Dokumen bocor ungkap proyek “Gaza Riviera” yang rencananya bangun kota futuristik di Gaza. Proposal ini dikecam karena dianggap sebagai deportasi massal.(The Guardian)

bogortraffic.com, BOGOR – Rencana pembangunan kota modern di Gaza kembali mencuat setelah dokumen prospektusnya bocor ke media internasional The Washington Post.

Proposal yang disebut digagas oleh Presiden Amerika Serikat (AS), Donald Trump, ini menuai kecaman dari komunitas internasional karena dinilai sebagai upaya terselubung untuk melakukan deportasi massal.

Bacaan Lainnya

Dokumen setebal 38 halaman tersebut mengungkapkan gagasan untuk menciptakan kawasan “Gaza Riviera” yang mirip dengan proyek Neom di Arab Saudi.

Rencana ini mencakup pembangunan kota-kota megah berteknologi tinggi dengan skema pemindahan paksa seluruh 2 juta penduduk Gaza.

“Relokasi sementara seluruh populasi Gaza lebih dari 2 juta orang,” demikian tertulis dalam laporan yang dilansir dari The Washington Post pada Rabu (3/9/2025).

Penduduk yang memiliki tanah di Gaza nantinya akan diberi “token digital” sebagai kompensasi.
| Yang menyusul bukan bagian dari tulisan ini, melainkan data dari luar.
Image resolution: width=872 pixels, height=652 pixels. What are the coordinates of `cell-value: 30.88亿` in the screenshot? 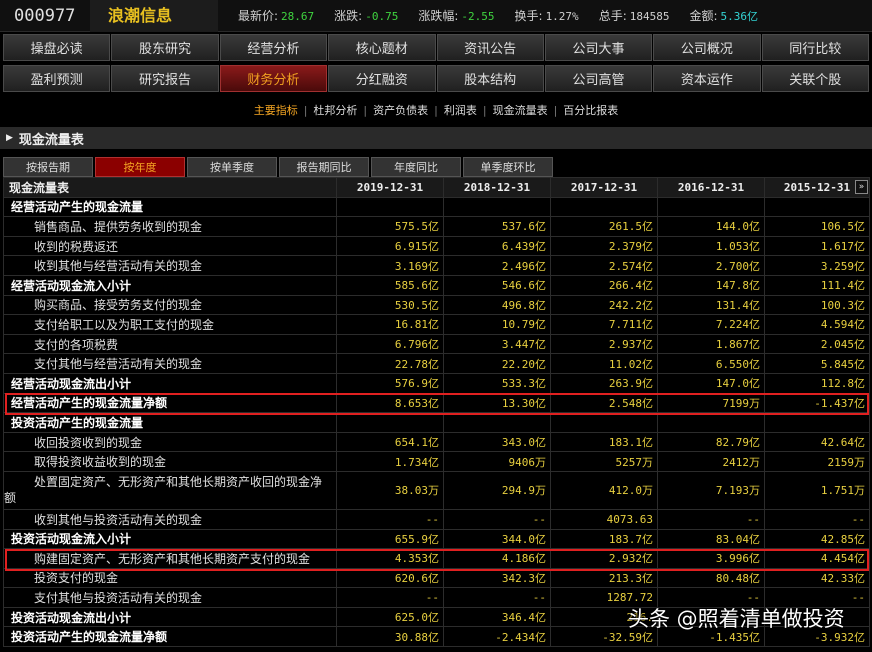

Token ini bisa digunakan untuk mendanai kehidupan baru mereka di negara lain atau di zona yang ditentukan.

Proyek yang diberi nama The Gaza Reconstitution, Economic Acceleration and Transformation Trust (GREAT) ini digagas oleh pihak Israel dan Gaza Humanitarian Foundation, serta didukung oleh AS.
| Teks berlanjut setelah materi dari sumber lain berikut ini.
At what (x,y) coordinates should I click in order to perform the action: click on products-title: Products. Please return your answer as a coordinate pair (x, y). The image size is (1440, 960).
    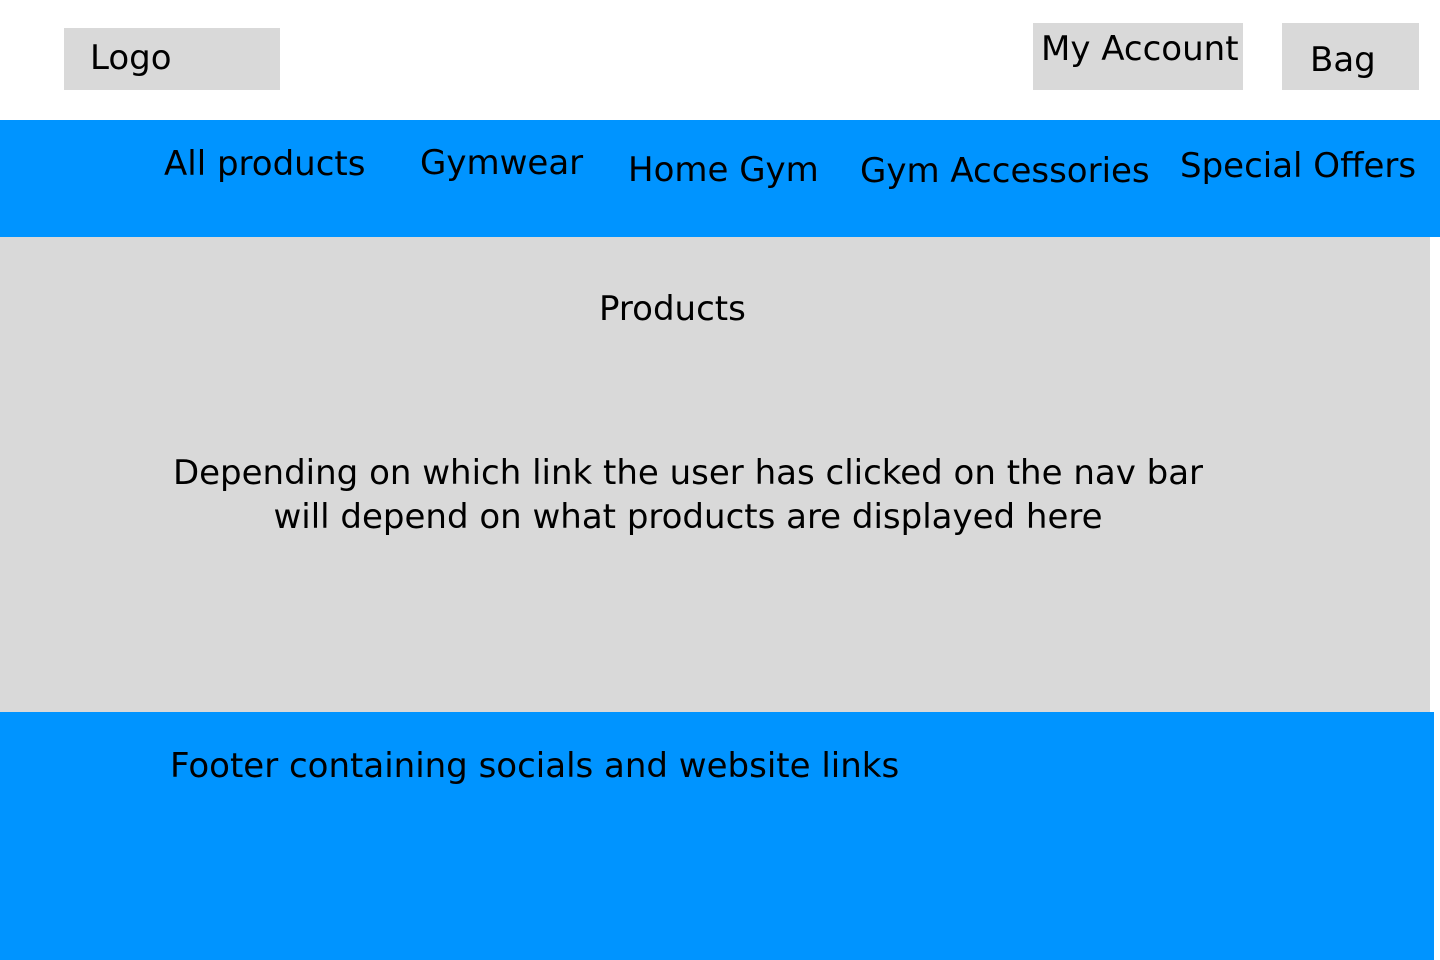
    Looking at the image, I should click on (672, 309).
Proyek ini akan didanai oleh investor swasta hingga mencapai US$100 miliar atau sekitar Rp1.642 triliun.

Meskipun belum jelas apakah proposal ini mencerminkan kebijakan resmi AS, rencana ini sejalan dengan pernyataan Donald Trump sebelumnya yang ingin “membersihkan” dan membangun ulang wilayah Gaza.

Namun, rencana ini menuai kecaman keras. Direktur Eksekutif Trial International, Philip Grant, menyebut proposal tersebut sebagai “cetak biru untuk deportasi massal, yang dipasarkan sebagai pembangunan.” Grant menegaskan, pemindahan paksa penduduk, rekayasa demografi, dan hukuman kolektif merupakan kejahatan terhadap kemanusiaan.

“Siapa pun yang terlibat dalam perencanaan dan pelaksanaan proyek seperti ini, termasuk pihak swasta, bisa menghadapi tanggung jawab hukum selama beberapa dekade ke depan,” tegasnya.